── RECORDS

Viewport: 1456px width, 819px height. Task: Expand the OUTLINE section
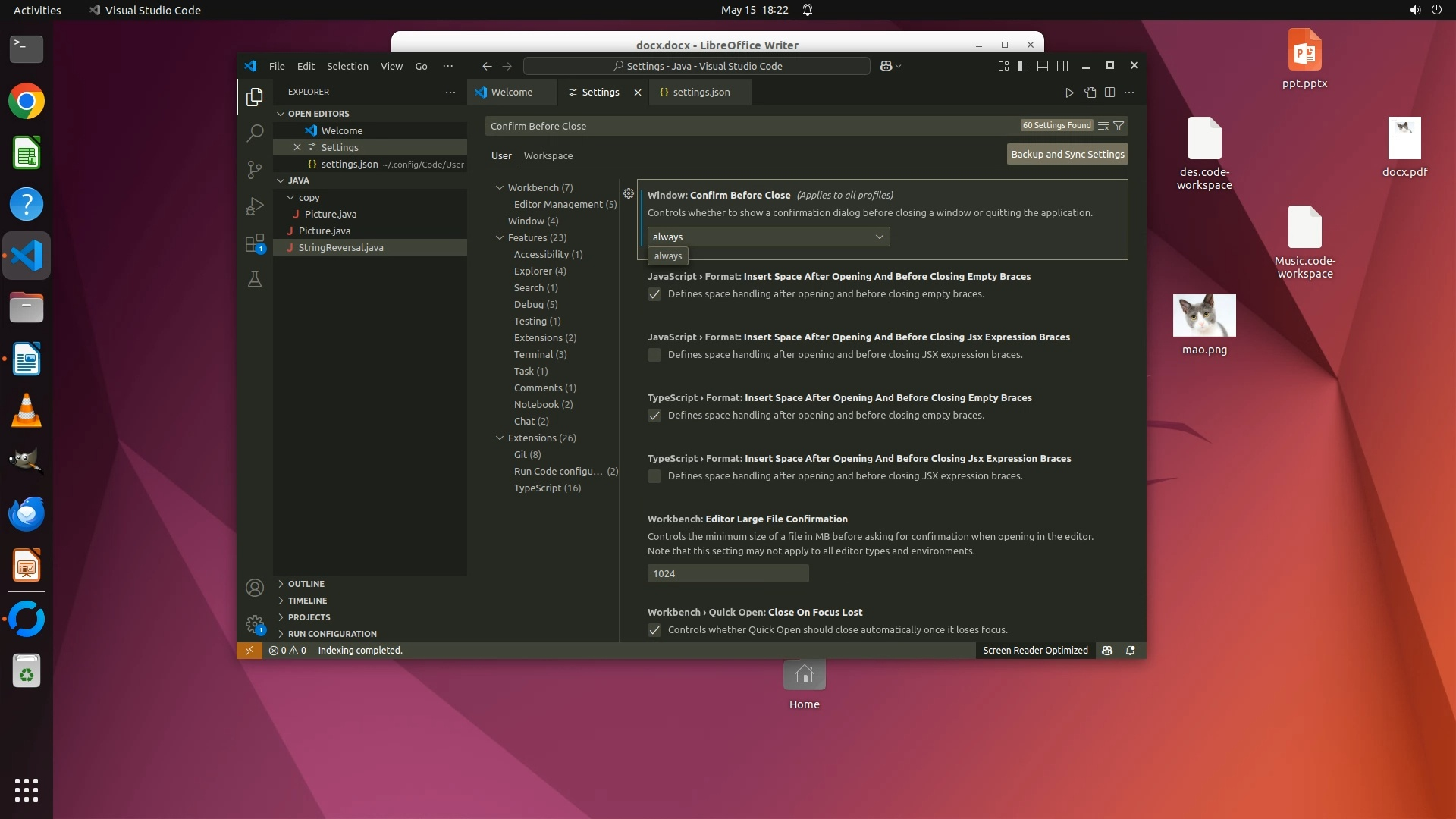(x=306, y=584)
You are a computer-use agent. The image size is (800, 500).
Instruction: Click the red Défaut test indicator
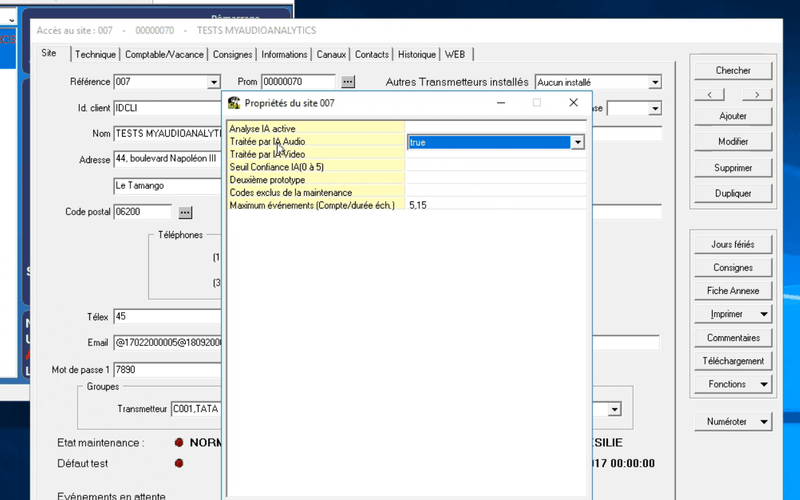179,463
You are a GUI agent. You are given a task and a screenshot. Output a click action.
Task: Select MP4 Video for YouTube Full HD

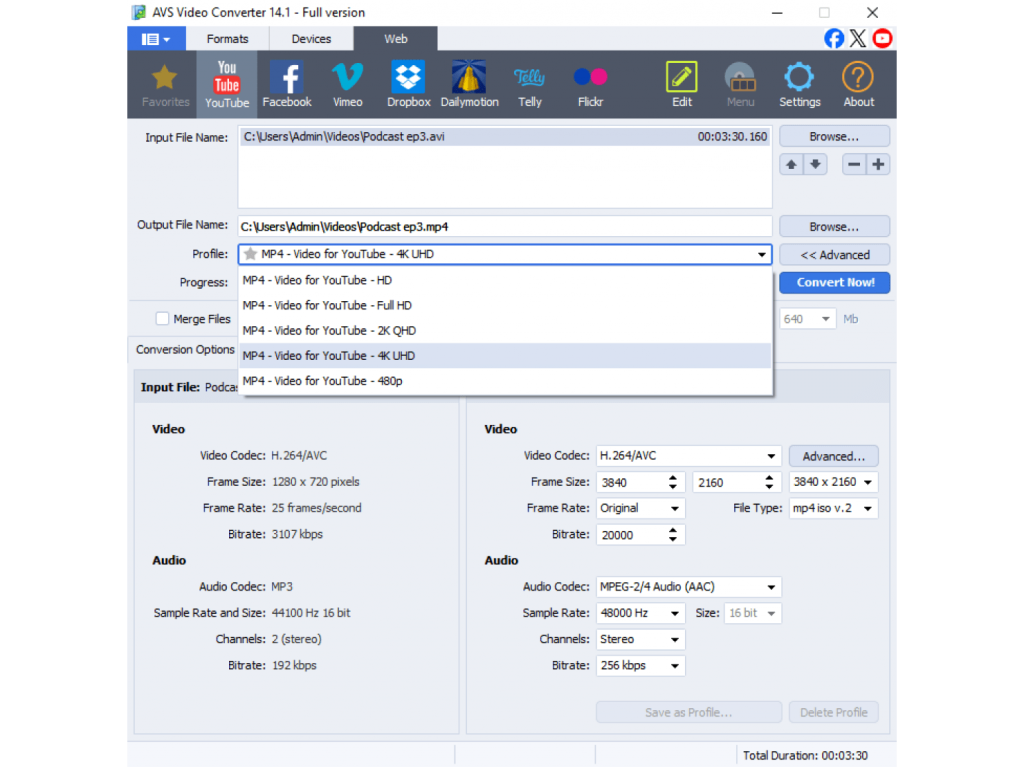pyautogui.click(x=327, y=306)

────

EXERCISE GOAL: Write out the listing above word for word, from its first line through its last, and leave out the pictures.

FINAL RESULT:
Viewport: 1456px width, 819px height. Task: Expand the OUTLINE section
(x=306, y=584)
You are a computer-use agent. The image size is (800, 500).
Instruction: Click the red Défaut test indicator
179,463
You are a GUI agent. You are given a task and a screenshot. Output a click action.
Task: Select MP4 Video for YouTube Full HD

pyautogui.click(x=327, y=306)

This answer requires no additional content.